"Just enjoying every day as it comes," says birthday girl Emily Burke on the simple secret behind her longevity.
Today Mrs Burke celebrates 100 years in the business of life with a birthday luncheon with friends at Carter Court rest home in Carterton.
"I'll just be meeting up with old friends and enjoying their company," Mrs Burke said.
She has seen Halley's comet twice over with a 76-year gap between sightings and remembers the fanfare surrounding aviator Sir Charles Kingsford Smith's first transtasman plane crossing in 1928.
Mrs Burke, the youngest of six children, was born in the small town of Kohukohu in the Bay of Islands in 1908 and after leaving school got her first job at the local general store.
She then became a teacher at Kohukohu's Maori school, an experience she said was hugely satisfying.
"It was very rewarding to help the little Maori children understand the rest of the community."
In was in those days that she met her future husband, Bill, who was transferred to Northland from Auckland with the Post Office.
The young couple were married in Kohukohu and lived in various town and cities around the North Island, including Kawakawa, Feilding, Whangarei and Lower Hutt, before retirement to Palmerston North.
Mrs Burke's daughter, Yvonne Cottier, said Mrs Burke has always been busy, active and accepting toward others and said she didn't know what has kept her mother going so long but that her mother's good nature may be a contributing factor.
"Mum has been a wonderful wife and is a wonderful mother, grandmother, great-grandmother and great-great-grandmother," Mrs Cottier said.

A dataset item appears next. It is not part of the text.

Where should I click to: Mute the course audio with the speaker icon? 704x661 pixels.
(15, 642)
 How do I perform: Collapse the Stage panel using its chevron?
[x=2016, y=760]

"She is a true friend and has played an active part where possible in her grandchildren's lives.
"She has a very accepting nature and has beaten the odds in life and health many times.
"She has a wry sense of humour, which even now can surprise and delight her family!"
Mrs Burke is also a great rugby fan and supporter of the Hurricanes her favourite player is Tana Umaga and she has kept a keen eye on his career ever since he was a boy playing in Wainuiomata.
She said her card from the Queen was lovely and that it was also very nice to receive one from Prime Minister Helen Clark.